Penn State Solar CO2 + H2O = Methane

http://www.cuantaciencia.com/pdf/2009/CO2metano.pdf

As a foreword, we must warn that the title on the first page of the document we enclose herein, via the initial link and attached file, is in error.

The second page bears the correct title, as replicated in our excerpts.

In any case, we urge you to recall our many reports of the "tri-reforming", CO2-recycling, technology, which has been espoused by a number of Penn State University scientists, including Craig Grimes and the 2010 winner of the American Chemical Society's "Storch Award" for Fuel Chemistry, Chunsan Song.

In order to manufacture Methanol, and other liquid hydrocarbons, from Carbon Dioxide, Penn State has explained how Carbon Dioxide, recovered from whatever source, can be reacted with Methane and Steam, and made thereby to form a synthesis gas suitable for catalytic condensation into  various hydrocarbons.

It is, apparently, similar to the technology NASA intends to utilize to manufacture rocket fuel on the planet Mars, out of Water recovered from ice on the Martian surface combined with Carbon Dioxide recovered from the Martian atmosphere.
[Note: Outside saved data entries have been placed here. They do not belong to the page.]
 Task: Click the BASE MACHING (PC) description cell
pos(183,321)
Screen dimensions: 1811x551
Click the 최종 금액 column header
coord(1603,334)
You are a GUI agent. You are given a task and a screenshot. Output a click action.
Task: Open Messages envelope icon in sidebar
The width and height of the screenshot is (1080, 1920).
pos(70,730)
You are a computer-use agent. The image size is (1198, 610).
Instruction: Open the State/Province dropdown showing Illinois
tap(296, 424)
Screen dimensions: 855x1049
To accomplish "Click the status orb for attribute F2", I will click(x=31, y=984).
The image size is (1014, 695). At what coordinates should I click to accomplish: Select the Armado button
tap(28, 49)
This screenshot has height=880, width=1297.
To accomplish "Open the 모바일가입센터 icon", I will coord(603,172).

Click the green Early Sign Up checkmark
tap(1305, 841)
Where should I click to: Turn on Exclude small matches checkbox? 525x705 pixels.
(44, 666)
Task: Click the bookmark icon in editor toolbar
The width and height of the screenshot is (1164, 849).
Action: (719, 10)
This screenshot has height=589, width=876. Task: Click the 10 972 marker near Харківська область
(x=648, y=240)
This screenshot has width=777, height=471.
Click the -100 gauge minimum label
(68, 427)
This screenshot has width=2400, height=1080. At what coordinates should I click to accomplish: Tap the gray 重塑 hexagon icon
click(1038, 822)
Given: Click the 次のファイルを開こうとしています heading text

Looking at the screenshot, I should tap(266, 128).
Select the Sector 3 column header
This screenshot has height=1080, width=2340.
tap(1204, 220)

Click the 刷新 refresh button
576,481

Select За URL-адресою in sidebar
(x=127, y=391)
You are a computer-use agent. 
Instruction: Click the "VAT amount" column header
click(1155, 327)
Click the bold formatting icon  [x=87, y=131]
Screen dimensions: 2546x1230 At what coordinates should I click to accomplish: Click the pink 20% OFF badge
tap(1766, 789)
In the NASA scheme, as we've earlier documented, a version of the 1912 Nobel Prize-winning Sabatier process, wherein Carbon Dioxide is transformed into Methane, is posited to be used to produce the Methane needed for the reaction with more Carbon Dioxide, and with Water, to form the rocket fuel.

And, NASA intends, it seems, to utilize a small nuclear reactor to drive that initial Sabatier conversion of Carbon Dioxide into the needed Methane.

We say nuts to more Three Mile Islands, and urge you to recall our several recent reports, wherein the US Department of Energy's "Green Freedom" (TM) technology, which uses Solar energy to capture Carbon Dioxide from the atmosphere and then to transform it into fuels, is explained.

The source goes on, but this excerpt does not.